- [Exercise instructions]
From the first line to the last, set down the data exactly as given.

>>>

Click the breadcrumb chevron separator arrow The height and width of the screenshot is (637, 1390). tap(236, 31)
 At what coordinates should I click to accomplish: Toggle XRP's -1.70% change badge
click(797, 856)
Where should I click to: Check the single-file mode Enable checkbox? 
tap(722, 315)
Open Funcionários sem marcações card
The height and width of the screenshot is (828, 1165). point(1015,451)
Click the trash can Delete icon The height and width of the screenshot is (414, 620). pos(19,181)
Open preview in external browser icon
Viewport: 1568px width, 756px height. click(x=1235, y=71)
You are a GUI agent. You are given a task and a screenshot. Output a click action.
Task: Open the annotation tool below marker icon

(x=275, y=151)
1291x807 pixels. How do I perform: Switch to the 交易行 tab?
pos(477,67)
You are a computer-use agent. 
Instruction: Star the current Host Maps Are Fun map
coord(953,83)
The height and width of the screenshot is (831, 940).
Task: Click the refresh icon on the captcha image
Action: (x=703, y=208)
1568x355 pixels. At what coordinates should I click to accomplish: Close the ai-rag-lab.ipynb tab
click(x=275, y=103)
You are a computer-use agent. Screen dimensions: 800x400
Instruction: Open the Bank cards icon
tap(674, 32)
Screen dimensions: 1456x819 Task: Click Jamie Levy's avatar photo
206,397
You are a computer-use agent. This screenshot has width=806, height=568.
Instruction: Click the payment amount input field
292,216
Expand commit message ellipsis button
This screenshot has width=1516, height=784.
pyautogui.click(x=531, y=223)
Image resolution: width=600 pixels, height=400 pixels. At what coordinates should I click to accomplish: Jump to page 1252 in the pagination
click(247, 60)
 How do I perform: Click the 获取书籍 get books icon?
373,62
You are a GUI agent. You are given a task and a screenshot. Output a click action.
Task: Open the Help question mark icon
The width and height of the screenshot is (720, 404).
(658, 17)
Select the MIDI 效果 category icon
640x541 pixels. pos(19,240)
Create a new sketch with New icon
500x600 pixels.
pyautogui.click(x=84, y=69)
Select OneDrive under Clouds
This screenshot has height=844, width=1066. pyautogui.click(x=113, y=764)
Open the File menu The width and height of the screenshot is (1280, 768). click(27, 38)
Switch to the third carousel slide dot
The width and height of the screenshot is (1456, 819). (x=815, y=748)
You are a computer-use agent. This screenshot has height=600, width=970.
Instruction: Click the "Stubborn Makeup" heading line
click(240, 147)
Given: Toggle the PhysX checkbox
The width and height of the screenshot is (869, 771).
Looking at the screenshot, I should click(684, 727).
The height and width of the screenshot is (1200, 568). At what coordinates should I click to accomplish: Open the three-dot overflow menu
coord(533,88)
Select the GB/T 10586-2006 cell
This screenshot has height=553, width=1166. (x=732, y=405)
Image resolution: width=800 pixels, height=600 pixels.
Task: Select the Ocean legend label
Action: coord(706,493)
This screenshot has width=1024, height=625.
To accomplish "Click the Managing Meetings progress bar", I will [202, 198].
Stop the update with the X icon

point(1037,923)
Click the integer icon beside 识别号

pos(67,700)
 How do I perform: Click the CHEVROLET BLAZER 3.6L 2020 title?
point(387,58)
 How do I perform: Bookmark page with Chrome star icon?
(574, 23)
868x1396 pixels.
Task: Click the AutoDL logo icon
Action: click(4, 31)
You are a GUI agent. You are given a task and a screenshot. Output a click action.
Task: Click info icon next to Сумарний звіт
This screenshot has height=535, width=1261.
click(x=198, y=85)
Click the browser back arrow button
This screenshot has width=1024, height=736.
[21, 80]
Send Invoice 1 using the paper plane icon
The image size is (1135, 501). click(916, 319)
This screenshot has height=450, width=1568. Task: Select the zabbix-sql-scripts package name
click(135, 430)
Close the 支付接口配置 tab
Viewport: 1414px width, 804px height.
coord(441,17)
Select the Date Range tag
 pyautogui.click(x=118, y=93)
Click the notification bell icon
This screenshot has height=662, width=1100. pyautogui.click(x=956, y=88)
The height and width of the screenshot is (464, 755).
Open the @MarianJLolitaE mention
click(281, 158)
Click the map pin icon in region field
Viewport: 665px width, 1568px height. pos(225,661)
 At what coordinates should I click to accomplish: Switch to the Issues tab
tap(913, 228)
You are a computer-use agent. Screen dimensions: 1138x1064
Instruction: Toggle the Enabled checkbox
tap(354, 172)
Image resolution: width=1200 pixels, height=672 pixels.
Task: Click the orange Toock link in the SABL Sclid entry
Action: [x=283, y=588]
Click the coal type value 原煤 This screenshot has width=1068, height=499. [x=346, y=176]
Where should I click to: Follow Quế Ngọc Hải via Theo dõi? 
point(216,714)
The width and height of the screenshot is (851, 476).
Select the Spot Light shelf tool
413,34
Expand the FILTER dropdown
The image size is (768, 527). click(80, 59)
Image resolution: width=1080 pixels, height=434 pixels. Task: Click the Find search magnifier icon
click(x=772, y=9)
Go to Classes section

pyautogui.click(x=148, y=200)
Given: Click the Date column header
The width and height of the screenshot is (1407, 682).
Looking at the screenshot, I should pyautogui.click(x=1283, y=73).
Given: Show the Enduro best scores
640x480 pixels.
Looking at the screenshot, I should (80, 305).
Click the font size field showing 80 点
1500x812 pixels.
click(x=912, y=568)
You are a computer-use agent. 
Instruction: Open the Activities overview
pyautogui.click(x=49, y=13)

<<<

- [Response]
Click the breadcrumb chevron separator arrow The height and width of the screenshot is (637, 1390). tap(236, 31)
 At what coordinates should I click to accomplish: Toggle XRP's -1.70% change badge
click(797, 856)
Where should I click to: Check the single-file mode Enable checkbox? 
tap(722, 315)
Open Funcionários sem marcações card
The height and width of the screenshot is (828, 1165). point(1015,451)
Click the trash can Delete icon The height and width of the screenshot is (414, 620). pos(19,181)
Open preview in external browser icon
Viewport: 1568px width, 756px height. click(x=1235, y=71)
You are a GUI agent. You are given a task and a screenshot. Output a click action.
Task: Open the annotation tool below marker icon

(x=275, y=151)
1291x807 pixels. How do I perform: Switch to the 交易行 tab?
pos(477,67)
You are a computer-use agent. 
Instruction: Star the current Host Maps Are Fun map
coord(953,83)
The height and width of the screenshot is (831, 940).
Task: Click the refresh icon on the captcha image
Action: (x=703, y=208)
1568x355 pixels. At what coordinates should I click to accomplish: Close the ai-rag-lab.ipynb tab
click(x=275, y=103)
You are a computer-use agent. Screen dimensions: 800x400
Instruction: Open the Bank cards icon
tap(674, 32)
Screen dimensions: 1456x819 Task: Click Jamie Levy's avatar photo
206,397
You are a computer-use agent. This screenshot has width=806, height=568.
Instruction: Click the payment amount input field
292,216
Expand commit message ellipsis button
This screenshot has width=1516, height=784.
pyautogui.click(x=531, y=223)
Image resolution: width=600 pixels, height=400 pixels. At what coordinates should I click to accomplish: Jump to page 1252 in the pagination
click(247, 60)
 How do I perform: Click the 获取书籍 get books icon?
373,62
You are a GUI agent. You are given a task and a screenshot. Output a click action.
Task: Open the Help question mark icon
The width and height of the screenshot is (720, 404).
(658, 17)
Select the MIDI 效果 category icon
640x541 pixels. pos(19,240)
Create a new sketch with New icon
500x600 pixels.
pyautogui.click(x=84, y=69)
Select OneDrive under Clouds
This screenshot has height=844, width=1066. pyautogui.click(x=113, y=764)
Open the File menu The width and height of the screenshot is (1280, 768). click(27, 38)
Switch to the third carousel slide dot
The width and height of the screenshot is (1456, 819). (x=815, y=748)
You are a computer-use agent. This screenshot has height=600, width=970.
Instruction: Click the "Stubborn Makeup" heading line
click(240, 147)
Given: Toggle the PhysX checkbox
The width and height of the screenshot is (869, 771).
Looking at the screenshot, I should click(684, 727).
The height and width of the screenshot is (1200, 568). At what coordinates should I click to accomplish: Open the three-dot overflow menu
coord(533,88)
Select the GB/T 10586-2006 cell
This screenshot has height=553, width=1166. (x=732, y=405)
Image resolution: width=800 pixels, height=600 pixels.
Task: Select the Ocean legend label
Action: coord(706,493)
This screenshot has width=1024, height=625.
To accomplish "Click the Managing Meetings progress bar", I will [202, 198].
Stop the update with the X icon

point(1037,923)
Click the integer icon beside 识别号

pos(67,700)
 How do I perform: Click the CHEVROLET BLAZER 3.6L 2020 title?
point(387,58)
 How do I perform: Bookmark page with Chrome star icon?
(574, 23)
868x1396 pixels.
Task: Click the AutoDL logo icon
Action: click(4, 31)
You are a GUI agent. You are given a task and a screenshot. Output a click action.
Task: Click info icon next to Сумарний звіт
This screenshot has height=535, width=1261.
click(x=198, y=85)
Click the browser back arrow button
This screenshot has width=1024, height=736.
[21, 80]
Send Invoice 1 using the paper plane icon
The image size is (1135, 501). click(916, 319)
This screenshot has height=450, width=1568. Task: Select the zabbix-sql-scripts package name
click(135, 430)
Close the 支付接口配置 tab
Viewport: 1414px width, 804px height.
coord(441,17)
Select the Date Range tag
 pyautogui.click(x=118, y=93)
Click the notification bell icon
This screenshot has height=662, width=1100. pyautogui.click(x=956, y=88)
The height and width of the screenshot is (464, 755).
Open the @MarianJLolitaE mention
click(281, 158)
Click the map pin icon in region field
Viewport: 665px width, 1568px height. pos(225,661)
 At what coordinates should I click to accomplish: Switch to the Issues tab
tap(913, 228)
You are a computer-use agent. Screen dimensions: 1138x1064
Instruction: Toggle the Enabled checkbox
tap(354, 172)
Image resolution: width=1200 pixels, height=672 pixels.
Task: Click the orange Toock link in the SABL Sclid entry
Action: [x=283, y=588]
Click the coal type value 原煤 This screenshot has width=1068, height=499. [x=346, y=176]
Where should I click to: Follow Quế Ngọc Hải via Theo dõi? 
point(216,714)
The width and height of the screenshot is (851, 476).
Select the Spot Light shelf tool
413,34
Expand the FILTER dropdown
The image size is (768, 527). click(80, 59)
Image resolution: width=1080 pixels, height=434 pixels. Task: Click the Find search magnifier icon
click(x=772, y=9)
Go to Classes section

pyautogui.click(x=148, y=200)
Given: Click the Date column header
The width and height of the screenshot is (1407, 682).
Looking at the screenshot, I should pyautogui.click(x=1283, y=73).
Given: Show the Enduro best scores
640x480 pixels.
Looking at the screenshot, I should (80, 305).
Click the font size field showing 80 点
1500x812 pixels.
click(x=912, y=568)
You are a computer-use agent. 
Instruction: Open the Activities overview
pyautogui.click(x=49, y=13)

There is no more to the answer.